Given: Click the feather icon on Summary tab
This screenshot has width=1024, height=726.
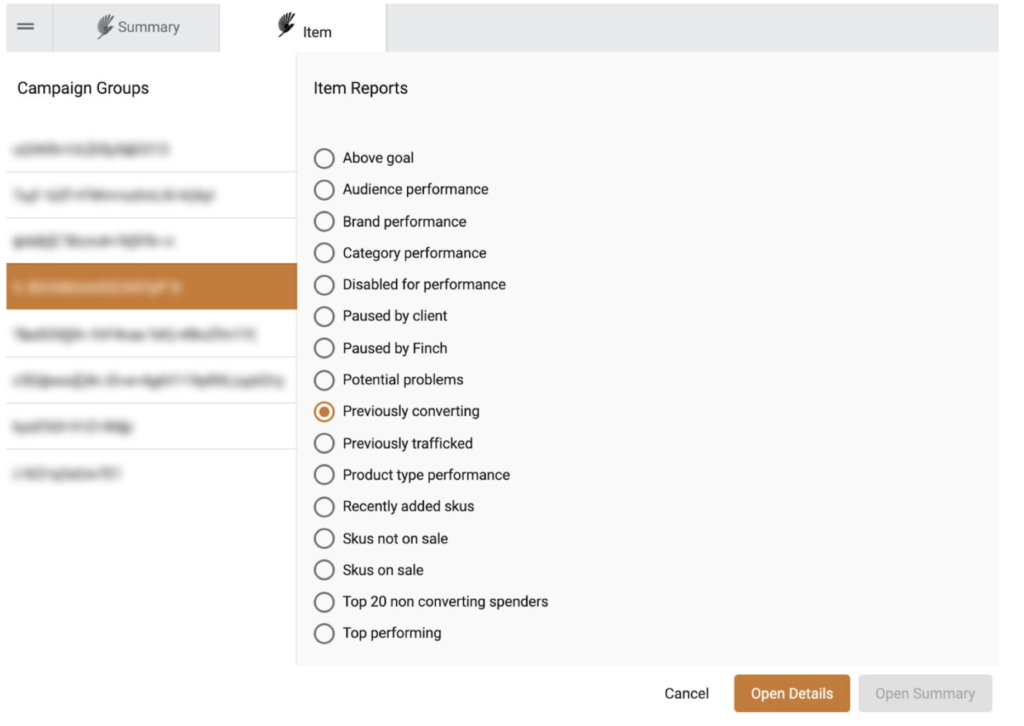Looking at the screenshot, I should click(105, 27).
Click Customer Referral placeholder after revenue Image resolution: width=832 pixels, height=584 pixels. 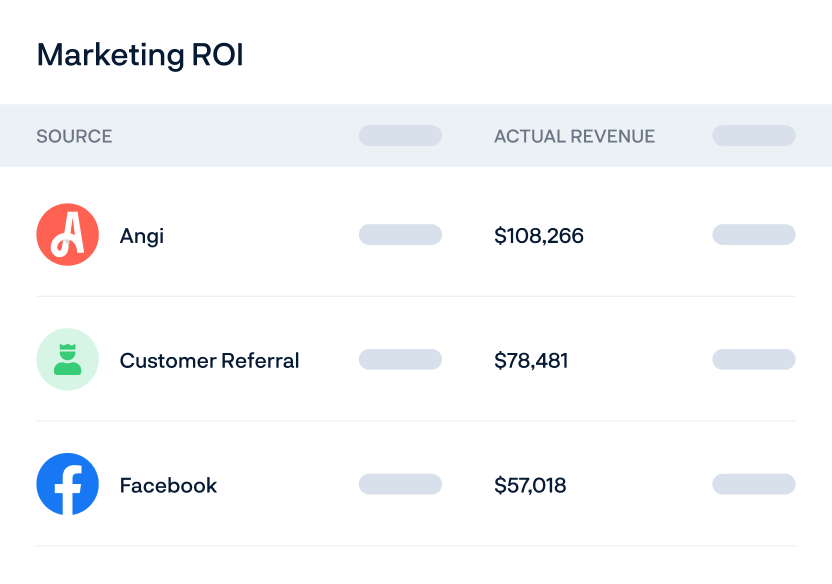pyautogui.click(x=753, y=360)
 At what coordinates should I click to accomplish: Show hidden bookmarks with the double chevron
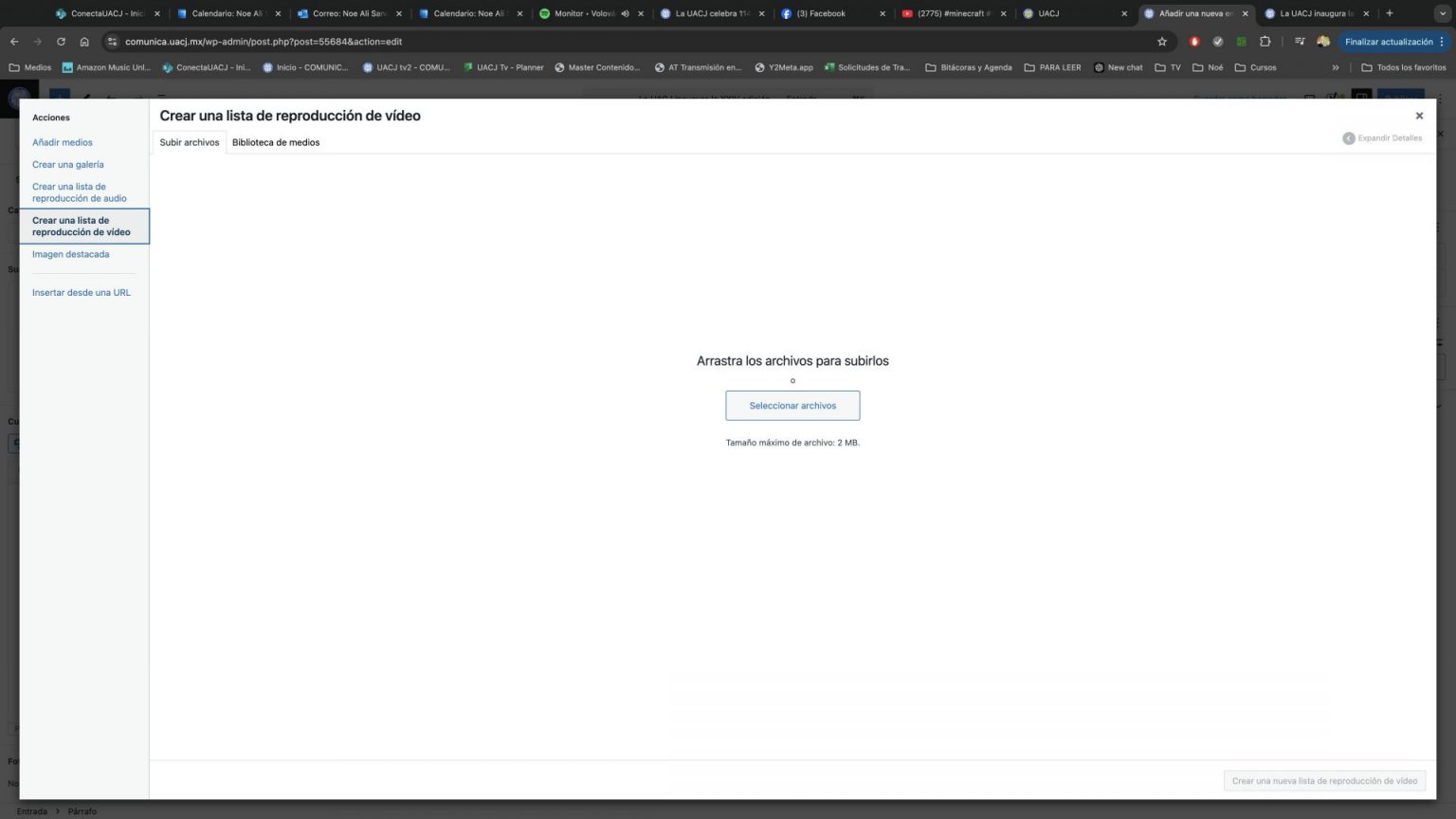coord(1336,67)
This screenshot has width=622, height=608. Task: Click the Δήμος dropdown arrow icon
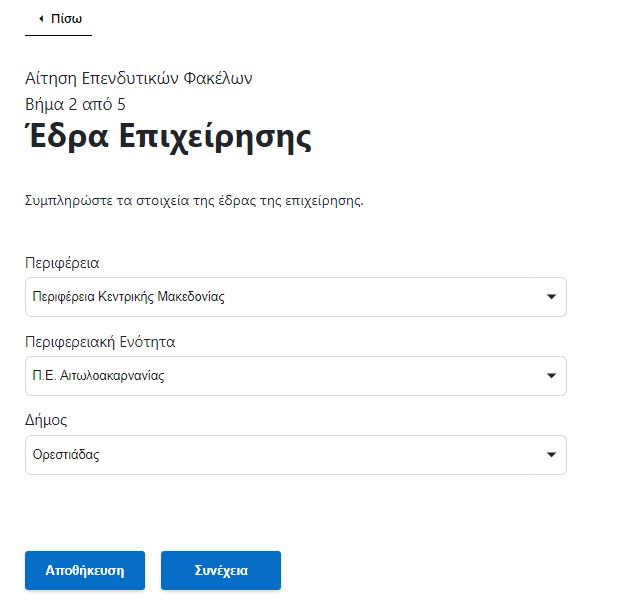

EXERCISE
Within the data above, how many lines include the string "icon"? Only the number is required.

EXPECTED ANSWER
2